## What the task asks:
Once the line holding "parameter a field" is found in the listing below, write it out and each later line exactly, up to and including the one holding "Image resolution: width=644".

## Source data:
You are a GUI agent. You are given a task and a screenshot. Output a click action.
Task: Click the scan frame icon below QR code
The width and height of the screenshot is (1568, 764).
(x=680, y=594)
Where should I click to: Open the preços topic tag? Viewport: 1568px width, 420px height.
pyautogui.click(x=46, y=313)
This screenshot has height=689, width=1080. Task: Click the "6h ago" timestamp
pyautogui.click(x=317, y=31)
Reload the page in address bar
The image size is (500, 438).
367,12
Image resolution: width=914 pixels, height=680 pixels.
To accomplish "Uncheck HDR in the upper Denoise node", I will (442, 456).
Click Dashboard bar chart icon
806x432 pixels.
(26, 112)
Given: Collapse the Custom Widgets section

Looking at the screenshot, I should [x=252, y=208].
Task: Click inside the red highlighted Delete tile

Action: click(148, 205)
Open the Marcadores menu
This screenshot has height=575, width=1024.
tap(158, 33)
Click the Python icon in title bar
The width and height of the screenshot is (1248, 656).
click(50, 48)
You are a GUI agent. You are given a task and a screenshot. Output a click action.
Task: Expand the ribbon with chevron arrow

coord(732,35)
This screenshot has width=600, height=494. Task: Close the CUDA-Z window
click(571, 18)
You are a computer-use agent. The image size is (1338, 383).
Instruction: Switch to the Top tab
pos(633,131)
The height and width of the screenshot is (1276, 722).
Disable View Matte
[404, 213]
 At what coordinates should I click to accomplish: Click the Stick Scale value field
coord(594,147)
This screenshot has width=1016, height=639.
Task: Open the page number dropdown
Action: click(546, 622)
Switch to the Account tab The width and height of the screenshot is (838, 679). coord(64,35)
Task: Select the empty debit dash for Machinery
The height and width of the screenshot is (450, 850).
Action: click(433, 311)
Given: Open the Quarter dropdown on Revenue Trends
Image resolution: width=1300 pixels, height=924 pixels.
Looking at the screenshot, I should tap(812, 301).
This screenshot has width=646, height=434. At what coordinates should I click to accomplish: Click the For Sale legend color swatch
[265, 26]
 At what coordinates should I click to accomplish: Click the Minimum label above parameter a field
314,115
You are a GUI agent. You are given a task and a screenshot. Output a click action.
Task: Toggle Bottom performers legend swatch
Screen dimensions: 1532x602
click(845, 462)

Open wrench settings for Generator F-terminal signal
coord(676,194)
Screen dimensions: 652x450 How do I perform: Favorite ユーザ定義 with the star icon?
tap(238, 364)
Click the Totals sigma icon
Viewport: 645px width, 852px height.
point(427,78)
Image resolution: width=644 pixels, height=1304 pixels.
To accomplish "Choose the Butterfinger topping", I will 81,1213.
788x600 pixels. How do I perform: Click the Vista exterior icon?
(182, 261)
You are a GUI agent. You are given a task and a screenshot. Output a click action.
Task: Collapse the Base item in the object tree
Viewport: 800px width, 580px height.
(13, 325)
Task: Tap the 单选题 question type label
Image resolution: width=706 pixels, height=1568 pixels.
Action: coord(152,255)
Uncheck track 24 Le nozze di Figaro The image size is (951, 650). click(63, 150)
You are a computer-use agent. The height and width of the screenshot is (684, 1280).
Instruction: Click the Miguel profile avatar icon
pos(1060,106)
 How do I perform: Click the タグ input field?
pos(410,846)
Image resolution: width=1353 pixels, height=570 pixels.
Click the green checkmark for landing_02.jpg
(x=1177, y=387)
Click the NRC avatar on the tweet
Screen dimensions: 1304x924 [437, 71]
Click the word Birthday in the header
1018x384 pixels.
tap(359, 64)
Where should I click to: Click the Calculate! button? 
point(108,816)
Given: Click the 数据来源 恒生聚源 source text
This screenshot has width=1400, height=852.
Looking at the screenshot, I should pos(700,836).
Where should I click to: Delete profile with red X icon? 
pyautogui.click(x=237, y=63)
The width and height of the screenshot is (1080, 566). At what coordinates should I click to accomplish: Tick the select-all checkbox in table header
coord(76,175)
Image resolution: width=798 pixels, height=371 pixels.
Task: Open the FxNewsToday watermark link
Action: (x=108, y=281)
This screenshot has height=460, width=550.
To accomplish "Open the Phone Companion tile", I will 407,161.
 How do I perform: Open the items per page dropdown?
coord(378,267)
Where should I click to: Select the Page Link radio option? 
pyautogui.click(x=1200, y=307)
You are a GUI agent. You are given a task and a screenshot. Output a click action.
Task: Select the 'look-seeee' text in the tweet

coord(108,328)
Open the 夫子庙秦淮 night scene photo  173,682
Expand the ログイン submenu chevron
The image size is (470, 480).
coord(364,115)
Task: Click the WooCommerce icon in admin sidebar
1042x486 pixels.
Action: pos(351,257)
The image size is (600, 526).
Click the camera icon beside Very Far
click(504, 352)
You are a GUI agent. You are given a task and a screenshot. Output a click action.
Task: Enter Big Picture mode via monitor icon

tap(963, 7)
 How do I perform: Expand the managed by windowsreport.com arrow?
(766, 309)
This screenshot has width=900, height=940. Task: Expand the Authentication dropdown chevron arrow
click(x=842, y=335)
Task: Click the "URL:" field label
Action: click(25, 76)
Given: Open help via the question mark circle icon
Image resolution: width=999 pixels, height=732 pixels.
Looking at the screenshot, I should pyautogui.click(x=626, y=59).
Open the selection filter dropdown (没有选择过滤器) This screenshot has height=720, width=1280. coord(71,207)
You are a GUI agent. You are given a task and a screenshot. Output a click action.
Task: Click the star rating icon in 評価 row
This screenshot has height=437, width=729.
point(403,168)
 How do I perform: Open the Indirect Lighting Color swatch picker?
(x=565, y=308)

## Task solution:
 At what coordinates should I click to accomplish: Click the Minimum label above parameter a field
314,115
You are a GUI agent. You are given a task and a screenshot. Output a click action.
Task: Toggle Bottom performers legend swatch
Screen dimensions: 1532x602
click(845, 462)

Open wrench settings for Generator F-terminal signal
coord(676,194)
Screen dimensions: 652x450 How do I perform: Favorite ユーザ定義 with the star icon?
tap(238, 364)
Click the Totals sigma icon
Viewport: 645px width, 852px height.
point(427,78)
Image resolution: width=644 pixels, height=1304 pixels.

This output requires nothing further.